___ Data in this exercise ___

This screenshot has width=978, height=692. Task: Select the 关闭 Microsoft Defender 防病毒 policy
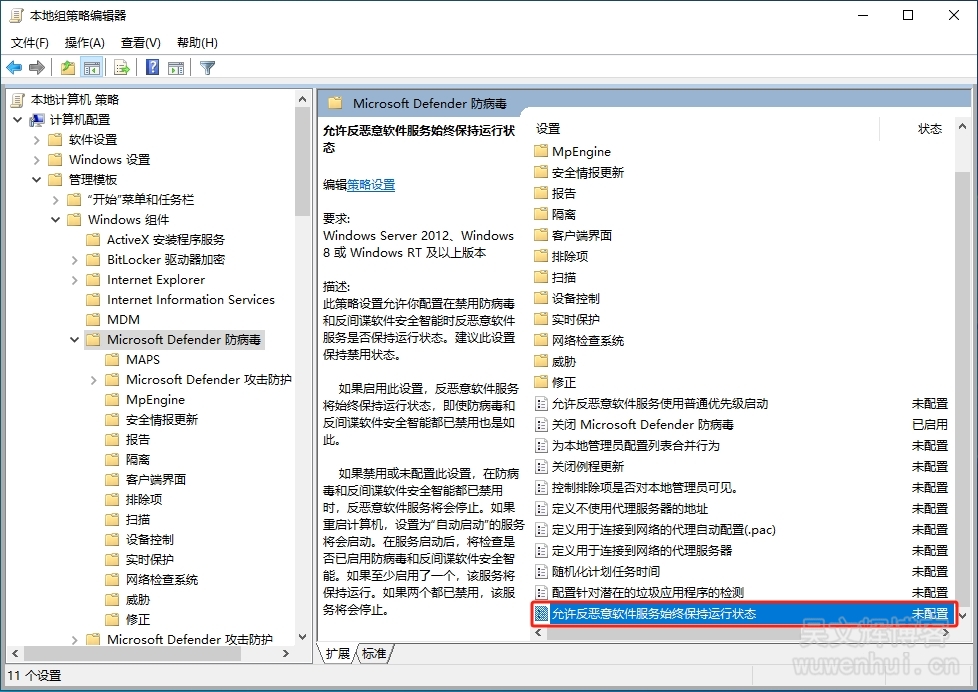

___
___ Data in this exercise ___

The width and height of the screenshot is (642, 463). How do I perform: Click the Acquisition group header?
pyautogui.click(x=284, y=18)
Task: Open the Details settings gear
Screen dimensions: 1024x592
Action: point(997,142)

___

> _Work to be completed_
Could you copy out every line in the listing where the word "Task" appears?

> _Completed exercise_
This screenshot has width=978, height=692. Task: Select the 关闭 Microsoft Defender 防病毒 policy
Task: Open the Details settings gear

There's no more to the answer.